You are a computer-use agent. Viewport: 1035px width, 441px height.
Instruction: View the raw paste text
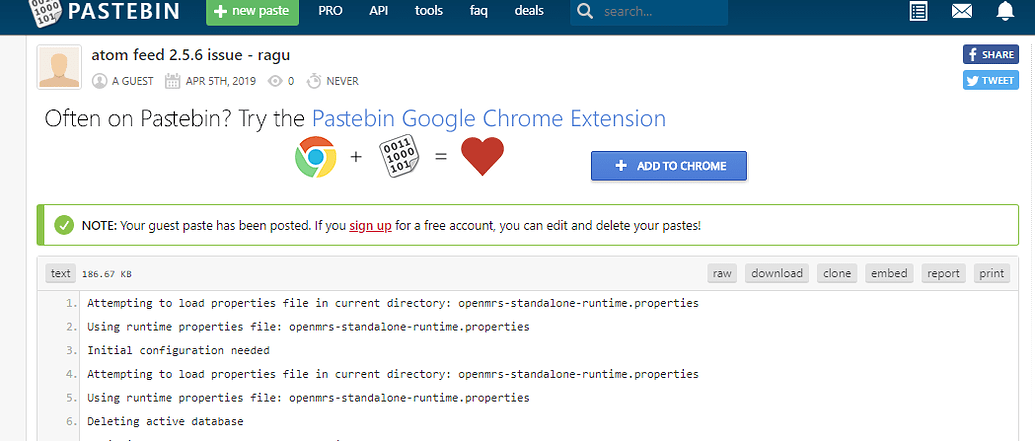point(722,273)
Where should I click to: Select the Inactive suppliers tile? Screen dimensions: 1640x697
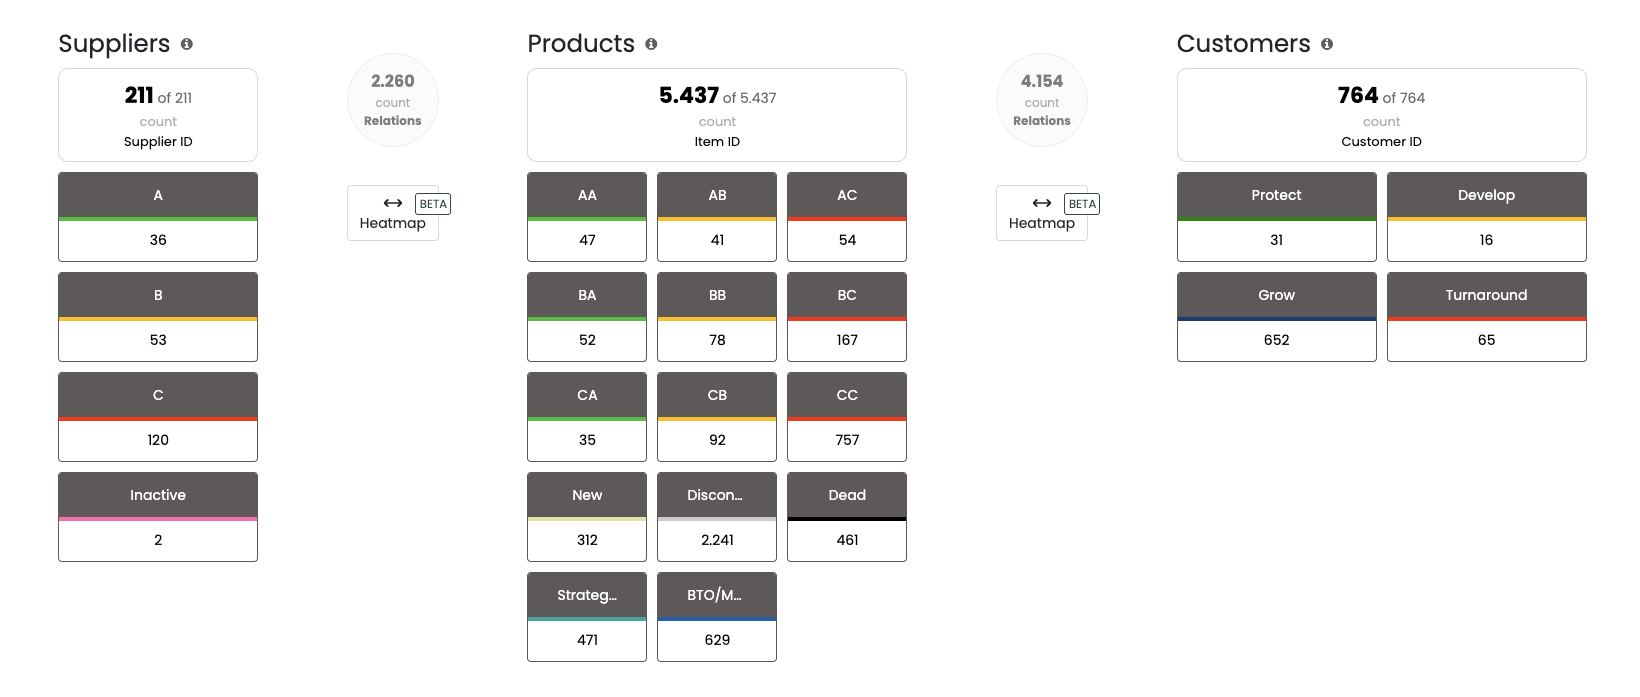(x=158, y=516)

WHAT THE TASK ASKS: Give back each entry exactly as it appears, with no pictures.

RESPONSE TO THIS EXERCISE:
You are a computer-use agent. Viewport: 1035px width, 441px height.
Instruction: View the raw paste text
point(722,273)
Where should I click to: Select the Inactive suppliers tile? Screen dimensions: 1640x697
(x=158, y=516)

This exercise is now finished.